Going through suffering is proof that there is work to be done.  The work is to uproot core beliefs and conditioning, to break free and to live an exuberant life.  This conditioning starts young too, as infants we keenly observe everything and take everything to be our own.  So that is why a child living in a combative family will take on the guilt.  That is why children of broken families believe they caused the divorce.  Even the small things solidify into guilt – like “my mom is always late picking me up so she must not love me.”  This sounds ridiculous to us now, but remember we are referring to toddlers and infants so there is not yet a logic filter operating.

The first step to turning around our perspective is self-love, and self-forgiveness.  This is deep, radical self-forgiveness.  Healing takes time and it’s a total paradigm shift, not a shallow arm-wave “ok I forgive myself, now what?”  There is a deep transformation.  The shift is from a story of guilt to one of taking responsibility for everything that happens to you.  This may sound unreasonable but it’s already true in your life.  Everything you do, everything you have, and most importantly how you feel inside is a mirror reflection of who you think you are.  There is no other way things could have turned out, to this point.

The key point in life is this:  In all things, we rejoice or suffer from our interpretation of neutral events.  The self chooses the experience, not the circumstances.

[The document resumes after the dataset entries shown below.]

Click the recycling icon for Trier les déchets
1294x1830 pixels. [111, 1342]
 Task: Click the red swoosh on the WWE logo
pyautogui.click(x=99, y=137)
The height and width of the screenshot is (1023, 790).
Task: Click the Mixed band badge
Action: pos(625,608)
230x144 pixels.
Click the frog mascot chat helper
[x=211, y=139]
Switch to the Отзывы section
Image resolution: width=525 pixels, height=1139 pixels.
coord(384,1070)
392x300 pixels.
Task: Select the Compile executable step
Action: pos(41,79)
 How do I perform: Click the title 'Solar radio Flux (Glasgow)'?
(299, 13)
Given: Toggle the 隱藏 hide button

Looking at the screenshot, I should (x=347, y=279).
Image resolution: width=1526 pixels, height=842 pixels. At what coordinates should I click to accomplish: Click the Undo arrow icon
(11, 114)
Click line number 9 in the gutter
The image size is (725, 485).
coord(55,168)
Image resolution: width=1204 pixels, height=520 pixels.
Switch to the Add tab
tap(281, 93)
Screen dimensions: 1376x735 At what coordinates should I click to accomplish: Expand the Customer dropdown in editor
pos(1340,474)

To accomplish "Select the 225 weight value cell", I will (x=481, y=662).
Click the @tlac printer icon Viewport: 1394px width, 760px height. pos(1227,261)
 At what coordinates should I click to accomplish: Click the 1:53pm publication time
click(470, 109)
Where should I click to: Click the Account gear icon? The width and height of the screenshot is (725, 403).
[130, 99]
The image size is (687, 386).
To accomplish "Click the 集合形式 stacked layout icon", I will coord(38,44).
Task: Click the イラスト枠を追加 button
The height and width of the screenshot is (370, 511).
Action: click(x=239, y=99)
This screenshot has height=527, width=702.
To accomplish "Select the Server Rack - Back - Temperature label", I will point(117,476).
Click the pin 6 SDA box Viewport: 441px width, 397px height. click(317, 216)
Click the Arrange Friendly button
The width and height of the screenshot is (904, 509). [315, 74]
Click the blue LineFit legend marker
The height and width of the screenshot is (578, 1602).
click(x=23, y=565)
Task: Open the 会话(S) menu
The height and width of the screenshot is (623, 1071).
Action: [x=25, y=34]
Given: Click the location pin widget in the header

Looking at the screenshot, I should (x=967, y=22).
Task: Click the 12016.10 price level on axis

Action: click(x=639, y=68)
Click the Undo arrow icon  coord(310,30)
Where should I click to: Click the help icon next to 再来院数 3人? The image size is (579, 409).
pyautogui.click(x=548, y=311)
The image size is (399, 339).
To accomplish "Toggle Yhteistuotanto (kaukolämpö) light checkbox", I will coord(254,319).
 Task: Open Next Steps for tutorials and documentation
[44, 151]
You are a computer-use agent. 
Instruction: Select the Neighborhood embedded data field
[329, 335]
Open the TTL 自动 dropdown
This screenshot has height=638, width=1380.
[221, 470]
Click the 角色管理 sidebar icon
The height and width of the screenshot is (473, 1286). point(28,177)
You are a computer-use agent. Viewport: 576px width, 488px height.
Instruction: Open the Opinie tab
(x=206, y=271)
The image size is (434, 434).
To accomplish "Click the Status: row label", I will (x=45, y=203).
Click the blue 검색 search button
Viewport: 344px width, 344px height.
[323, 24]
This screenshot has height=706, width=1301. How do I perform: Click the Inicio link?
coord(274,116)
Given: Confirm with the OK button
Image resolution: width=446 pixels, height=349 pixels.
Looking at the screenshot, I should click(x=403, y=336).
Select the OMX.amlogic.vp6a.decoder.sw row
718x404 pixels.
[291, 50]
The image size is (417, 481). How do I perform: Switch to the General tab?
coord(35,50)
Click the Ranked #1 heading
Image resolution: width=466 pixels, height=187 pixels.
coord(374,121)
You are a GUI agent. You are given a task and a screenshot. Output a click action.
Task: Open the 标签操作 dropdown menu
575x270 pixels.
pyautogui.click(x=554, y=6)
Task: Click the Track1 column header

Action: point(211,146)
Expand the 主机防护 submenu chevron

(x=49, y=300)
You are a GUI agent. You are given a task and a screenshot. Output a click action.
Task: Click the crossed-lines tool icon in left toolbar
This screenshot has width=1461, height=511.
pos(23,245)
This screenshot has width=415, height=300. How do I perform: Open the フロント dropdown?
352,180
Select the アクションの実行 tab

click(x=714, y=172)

Next comes a totally open and free expression of acceptance – almost a fascination with what may come your way, and how you react to it.  Asking, “what is this for?” and “what am I to learn from this?”  It all becomes a curiosity.  Yes of course things can still trigger you but those are also learning opportunities, that’s the whole point.  Life becomes an exploration rather than a collection of things to run away from or run towards… likes and dislikes.  That’s the whole root of suffering right there.